7月3日に国税庁から発表された平成29年分の路線価。全国平均で前年比0.4%の上昇と2年連続での上昇を記録し、路線価の上昇は地方にも広がっているようです。

今回は、路線価の上昇が不動産投資に与える影響について考えてみることにしましょう。

路線価とは…

毎年7月1日(今年は3日)に全国の国税局・税務署で公表される路線価。

路線や道路に面する宅地1㎡あたりの評価額のことで、

・ 相続税や贈与税の算出に用いられる「相続税路線価」

・ 固定資産税・都市計画税の算出に用いられる「固定資産税路線価」

の2種類があります。

一般的に、単に路線価と言う場合は相続税路線価を指し、相続税路線価は公示地価(適正な取引価格と見込まれる価格)の8割程度になるように決められます。

相続税対策への影響

相続税路線価を用いて算出される相続財産としての土地の評価額は、公示地価の8割程度と考えられます。

つまり、市場での取引価格から2割も差し引いた価格で評価されます。

また、固定資産税路線価が適用される建物の評価額に至っては、公示価格の40%~60%に過ぎないと言われており、土地にも増して実勢価格からかい離した評価をされる仕組みになっているのです。

(例)1億円の区分マンション(建物9,000万円・土地1,000万円)を購入

このマンションの相続税評価額を計算してみると、

9,000万円 × 60% + 1,000万円 × 80% = 6,200万円

ということになります。

つまり、1億円の現金を相続した場合と、1億円で購入したマンションを相続した場合を比べると、1億円で購入したマンションを相続した方が相続税を低く抑えられることになるのです。

相続後1億円で売却すれば、3,800万円が課税対象から控除されたということになり、現金よりも不動産で相続した方が得と言うことになるのです。

「路線価が上がると不動産の評価額も上がってしまいので、節税対策の効果が薄れるのでは?」

そう考える人もいるかもしれません。
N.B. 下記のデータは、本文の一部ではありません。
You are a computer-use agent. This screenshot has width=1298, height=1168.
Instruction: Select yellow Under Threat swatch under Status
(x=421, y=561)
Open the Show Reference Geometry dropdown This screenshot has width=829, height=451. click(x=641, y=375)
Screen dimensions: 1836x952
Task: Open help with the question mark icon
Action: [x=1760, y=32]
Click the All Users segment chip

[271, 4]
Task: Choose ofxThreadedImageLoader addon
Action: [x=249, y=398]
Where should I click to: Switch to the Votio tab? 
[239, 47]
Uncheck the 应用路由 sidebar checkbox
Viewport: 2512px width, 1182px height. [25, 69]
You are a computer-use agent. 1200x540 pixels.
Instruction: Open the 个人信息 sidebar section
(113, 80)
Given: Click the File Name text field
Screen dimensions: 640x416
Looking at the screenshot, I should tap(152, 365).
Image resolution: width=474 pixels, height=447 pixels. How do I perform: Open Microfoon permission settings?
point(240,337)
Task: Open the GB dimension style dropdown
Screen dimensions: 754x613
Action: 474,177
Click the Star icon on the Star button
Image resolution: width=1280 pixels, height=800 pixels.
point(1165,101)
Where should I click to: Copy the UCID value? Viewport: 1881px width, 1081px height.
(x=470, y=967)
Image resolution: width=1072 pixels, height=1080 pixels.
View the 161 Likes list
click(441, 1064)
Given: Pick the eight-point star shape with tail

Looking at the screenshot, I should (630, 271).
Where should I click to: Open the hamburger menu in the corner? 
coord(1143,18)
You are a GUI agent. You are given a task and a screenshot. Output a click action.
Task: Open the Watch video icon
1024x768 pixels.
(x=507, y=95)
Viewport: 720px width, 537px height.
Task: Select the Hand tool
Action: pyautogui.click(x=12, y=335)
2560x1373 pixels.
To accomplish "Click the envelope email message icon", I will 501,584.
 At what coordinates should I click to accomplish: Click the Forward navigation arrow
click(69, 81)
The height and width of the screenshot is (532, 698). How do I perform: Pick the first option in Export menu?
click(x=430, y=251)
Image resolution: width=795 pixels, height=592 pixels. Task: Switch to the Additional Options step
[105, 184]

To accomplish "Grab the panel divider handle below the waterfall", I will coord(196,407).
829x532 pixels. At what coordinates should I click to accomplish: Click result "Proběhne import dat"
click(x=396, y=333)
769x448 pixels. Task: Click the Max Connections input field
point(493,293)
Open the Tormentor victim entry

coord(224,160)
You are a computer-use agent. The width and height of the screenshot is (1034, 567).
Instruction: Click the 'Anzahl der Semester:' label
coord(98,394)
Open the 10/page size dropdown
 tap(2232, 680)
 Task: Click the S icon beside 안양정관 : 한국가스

しかし、市場での取引価格も上昇するため、路線価の動向に関わらず不動産で相続するメリットは大きいと考えられます。

収益物件の利回り

路線価が上昇局面にあれば、利回り計算の要素となる不動産の購入価格も高騰してしまうことが予想されます。

不動産価格の価値が上がれば家賃相場も上昇し利回りは一定に保たれるという考え方もありますが、実際は利回りが2%台という新築収益物件も都心には出現しています。

そのような「低利回り」を招く理由

不動産の価格が上がったからと言って、賃料アップを入居者に求めることは難しいという現状があるようです。

東京都心部の中古物件に関しては値上がりも一服。平成24年からの4年間で、都心6区の中古マンション価格は40%以上も上昇したそうです。

全国に先駆けて不動産価格が高騰した都心エリアにおける不動産価格の停滞は、数年後の全国的なトレンドを映し出しているのかもしれませんね。(執筆者:内田 陽一)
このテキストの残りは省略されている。